Written By: Gazette Staff

In February, the Denver Elections Division officially announced that Decriminalize Denver, a group dedicated to putting together state-level framework for legalizing psilocybin mushrooms, gathered just enough signatures to get their initiative on the ballot for this year’s municipal election. Although the campaign is just about to launch, the city is currently forging the path of the psychedelic movement. The state required 4,726 signatures for the measure to advance to the next stage. But according to Kevin Matthews, the leader of Decriminalize Denver, the group collected over 8,500. If voters pass the initiative Colorado will become the first jurisdiction in the country to decriminalize adult possession, recreational use, and propagation of psychoactive mushrooms.

“I’m extremely optimistic,” says Matthews. “Just from speaking with people on the street while collecting signatures, a majority of them pretty much went down one of two avenues. It was either: ‘psilocybin’s been the only thing that’s helped with my depression, my cluster headaches, or it saved my relationship.’ Then there were others who said, ‘I don’t believe anybody should be criminalized for something that grows naturally. So, of course I’ll sign this.’”

Your goal:
Reproduce word for word the part of the Decriminalize Denver article that begins with the words containing "In February, the" and ends with "of psychoactive mushrooms.".

Source material:
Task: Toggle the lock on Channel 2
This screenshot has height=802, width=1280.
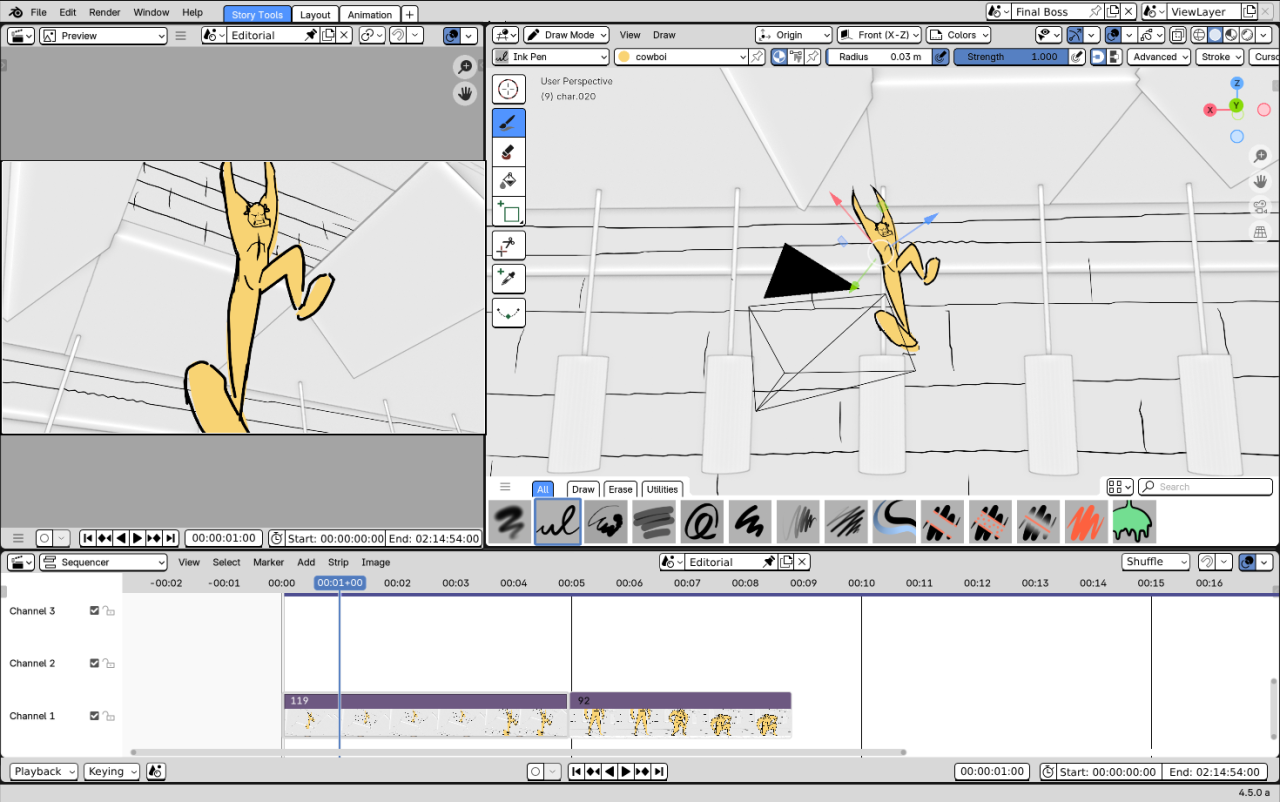Action: (x=108, y=664)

Response to this task:
In February, the Denver Elections Division officially announced that Decriminalize Denver, a group dedicated to putting together state-level framework for legalizing psilocybin mushrooms, gathered just enough signatures to get their initiative on the ballot for this year’s municipal election. Although the campaign is just about to launch, the city is currently forging the path of the psychedelic movement. The state required 4,726 signatures for the measure to advance to the next stage. But according to Kevin Matthews, the leader of Decriminalize Denver, the group collected over 8,500. If voters pass the initiative Colorado will become the first jurisdiction in the country to decriminalize adult possession, recreational use, and propagation of psychoactive mushrooms.